▶ _Actividad_
Cita literalmente el pasaje del texto sobre la violencia racial en Estados Unidos que va desde "Estados Unidos, el" hasta "contra sus ciudadanos.".

▶ _Fragmento de lectura_
____
Estados Unidos, el país que pregona la libertad y el respeto del ser humano envuelto en una vorágine de violencia racial. Discurso y realidad divorciados. Los hechos ocurridos en Minneapolis y Chicago, con sus muertos respectivos a manos de la policía, muestran, como en todos los países, el rostro represor del Estado contra sus ciudadanos.
En un escenario de crisis económica y sanitaria, agravada por la constante violencia racial ejecutada por la policía y amparada por el Estado, las masas de la clase trabajadora estadounidense se movilizaron y pusieron en vilo al gobierno de Donald Trump. Joe Biden, entonces aspirante a la Casa Blanca se mostró satisfecho, y hasta entusiasmado. De hecho, gran parte de su victoria, se debe más a la desilusión de la gran mayoría del pueblo con el mensaje de una América Grande, que a su propio esfuerzo.
No es un accidente, ni es un hecho aislado. Es parte de la sociedad norteamericana, la muerte frecuente provocada por razones raciales. La institución que comete más atropellos a los derechos humanos en contra de sus compatriotas es, no es por casualidad, la policía. El Estado, como administrador de los intereses de una clase, reacciona en todos los países, de manera similar frente a las movilizaciones populares que amenazan su sistema, desata la represión. En EE.UU, la cosa no es distinta.
Ahora Biden, debe beber de su propia medicina. Ve con estupor como se levantan contra él, o lo que es lo mismo en contra de la policía, la misma masa que remeció a su contrincante político. Lo que no es capaz de entender, o bien de admitir, es que lo que sucede allí no es una especificidad gringa, sino que es parte de un movimiento político y social, que ha recorrido el mundo y que lleva en su periplo el mensaje de la lucha de clases.
____
▶ _Datos proporcionados_

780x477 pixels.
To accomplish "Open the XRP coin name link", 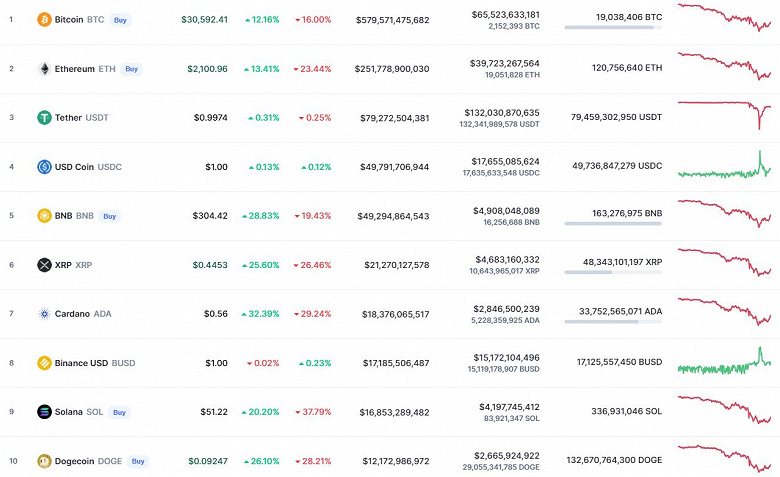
____
▶ _Resultado_
Estados Unidos, el país que pregona la libertad y el respeto del ser humano envuelto en una vorágine de violencia racial. Discurso y realidad divorciados. Los hechos ocurridos en Minneapolis y Chicago, con sus muertos respectivos a manos de la policía, muestran, como en todos los países, el rostro represor del Estado contra sus ciudadanos.